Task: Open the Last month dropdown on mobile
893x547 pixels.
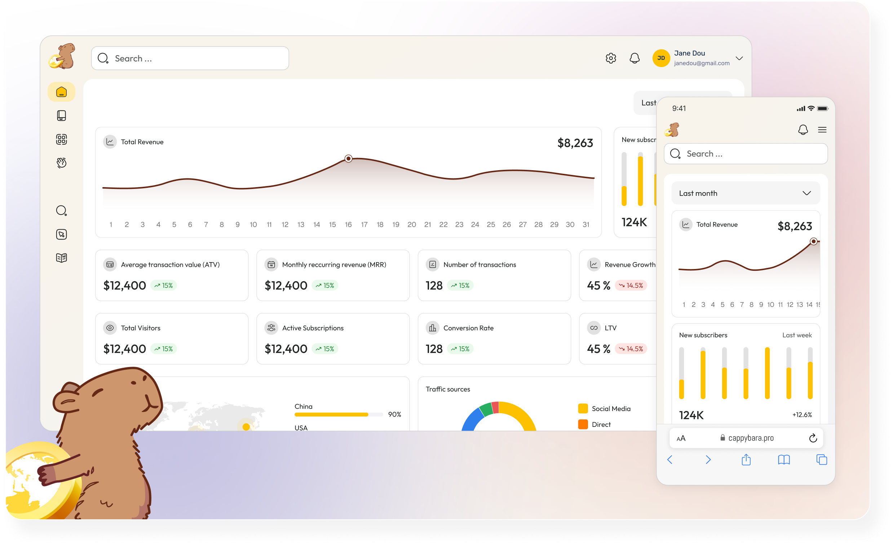Action: 745,193
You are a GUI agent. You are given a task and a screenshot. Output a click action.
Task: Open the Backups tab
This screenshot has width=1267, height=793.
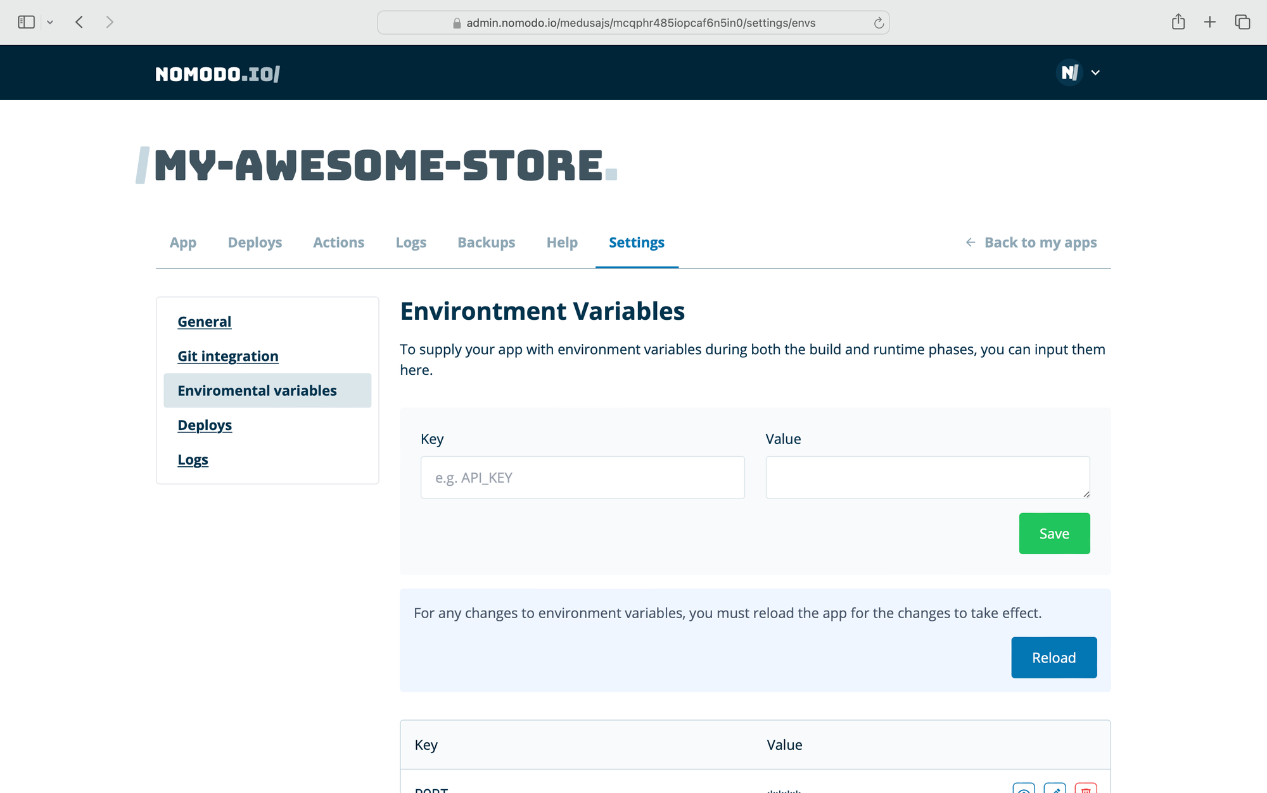click(x=486, y=243)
+++
Task requirements => Output exactly, and with no pictures, the lines from the line that holds "You are a GUI" through the last line of the listing above.

Response to this exercise =>
You are a GUI agent. You are given a task and a screenshot. Output a click action.
Task: Open the Backups tab
This screenshot has width=1267, height=793.
click(x=486, y=243)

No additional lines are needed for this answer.